Job:
Reproduce each of the following records verbatim, preserving every character and line break.

Record excerpts:
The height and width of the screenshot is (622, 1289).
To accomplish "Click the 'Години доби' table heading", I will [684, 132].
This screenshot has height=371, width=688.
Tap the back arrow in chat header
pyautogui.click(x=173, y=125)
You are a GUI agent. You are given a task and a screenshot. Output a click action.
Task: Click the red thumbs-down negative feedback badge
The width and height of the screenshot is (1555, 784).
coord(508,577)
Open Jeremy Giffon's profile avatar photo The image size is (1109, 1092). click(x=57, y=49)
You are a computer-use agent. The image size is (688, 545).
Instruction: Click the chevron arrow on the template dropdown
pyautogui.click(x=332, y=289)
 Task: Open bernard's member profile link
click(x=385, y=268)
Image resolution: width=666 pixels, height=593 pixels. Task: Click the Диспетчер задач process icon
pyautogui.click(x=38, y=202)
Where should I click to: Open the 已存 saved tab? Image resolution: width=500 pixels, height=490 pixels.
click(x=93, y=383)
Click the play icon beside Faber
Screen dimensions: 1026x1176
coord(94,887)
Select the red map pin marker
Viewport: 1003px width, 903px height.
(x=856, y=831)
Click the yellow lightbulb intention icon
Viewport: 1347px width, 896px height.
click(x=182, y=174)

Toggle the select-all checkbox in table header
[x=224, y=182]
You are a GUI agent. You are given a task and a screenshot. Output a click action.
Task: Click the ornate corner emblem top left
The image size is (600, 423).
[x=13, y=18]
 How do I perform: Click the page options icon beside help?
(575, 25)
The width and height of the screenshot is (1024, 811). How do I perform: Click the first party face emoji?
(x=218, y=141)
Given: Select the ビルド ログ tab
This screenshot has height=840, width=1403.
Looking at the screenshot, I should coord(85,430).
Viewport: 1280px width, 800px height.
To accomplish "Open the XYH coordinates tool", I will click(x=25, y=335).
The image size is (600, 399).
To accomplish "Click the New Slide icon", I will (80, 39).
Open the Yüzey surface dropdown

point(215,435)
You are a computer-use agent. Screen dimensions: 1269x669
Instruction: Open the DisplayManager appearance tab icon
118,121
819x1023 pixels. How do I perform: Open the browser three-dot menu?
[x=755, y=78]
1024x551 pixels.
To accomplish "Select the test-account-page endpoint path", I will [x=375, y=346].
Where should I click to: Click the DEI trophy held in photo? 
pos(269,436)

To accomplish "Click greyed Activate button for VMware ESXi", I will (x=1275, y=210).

Task output:
The height and width of the screenshot is (622, 1289).
To accomplish "Click the 'Години доби' table heading", I will [684, 132].
This screenshot has height=371, width=688.
Tap the back arrow in chat header
pyautogui.click(x=173, y=125)
You are a GUI agent. You are given a task and a screenshot. Output a click action.
Task: Click the red thumbs-down negative feedback badge
The width and height of the screenshot is (1555, 784).
coord(508,577)
Open Jeremy Giffon's profile avatar photo The image size is (1109, 1092). click(x=57, y=49)
You are a computer-use agent. The image size is (688, 545).
Instruction: Click the chevron arrow on the template dropdown
pyautogui.click(x=332, y=289)
 Task: Open bernard's member profile link
click(x=385, y=268)
Image resolution: width=666 pixels, height=593 pixels. Task: Click the Диспетчер задач process icon
pyautogui.click(x=38, y=202)
Where should I click to: Open the 已存 saved tab? Image resolution: width=500 pixels, height=490 pixels.
click(x=93, y=383)
Click the play icon beside Faber
Screen dimensions: 1026x1176
coord(94,887)
Select the red map pin marker
Viewport: 1003px width, 903px height.
(x=856, y=831)
Click the yellow lightbulb intention icon
Viewport: 1347px width, 896px height.
click(x=182, y=174)

Toggle the select-all checkbox in table header
[x=224, y=182]
You are a GUI agent. You are given a task and a screenshot. Output a click action.
Task: Click the ornate corner emblem top left
The image size is (600, 423).
[x=13, y=18]
 How do I perform: Click the page options icon beside help?
(575, 25)
The width and height of the screenshot is (1024, 811). How do I perform: Click the first party face emoji?
(x=218, y=141)
Given: Select the ビルド ログ tab
This screenshot has height=840, width=1403.
Looking at the screenshot, I should coord(85,430).
Viewport: 1280px width, 800px height.
To accomplish "Open the XYH coordinates tool", I will click(x=25, y=335).
The image size is (600, 399).
To accomplish "Click the New Slide icon", I will (80, 39).
Open the Yüzey surface dropdown

point(215,435)
You are a computer-use agent. Screen dimensions: 1269x669
Instruction: Open the DisplayManager appearance tab icon
118,121
819x1023 pixels. How do I perform: Open the browser three-dot menu?
[x=755, y=78]
1024x551 pixels.
To accomplish "Select the test-account-page endpoint path", I will [x=375, y=346].
Where should I click to: Click the DEI trophy held in photo? 
pos(269,436)

To accomplish "Click greyed Activate button for VMware ESXi", I will (x=1275, y=210).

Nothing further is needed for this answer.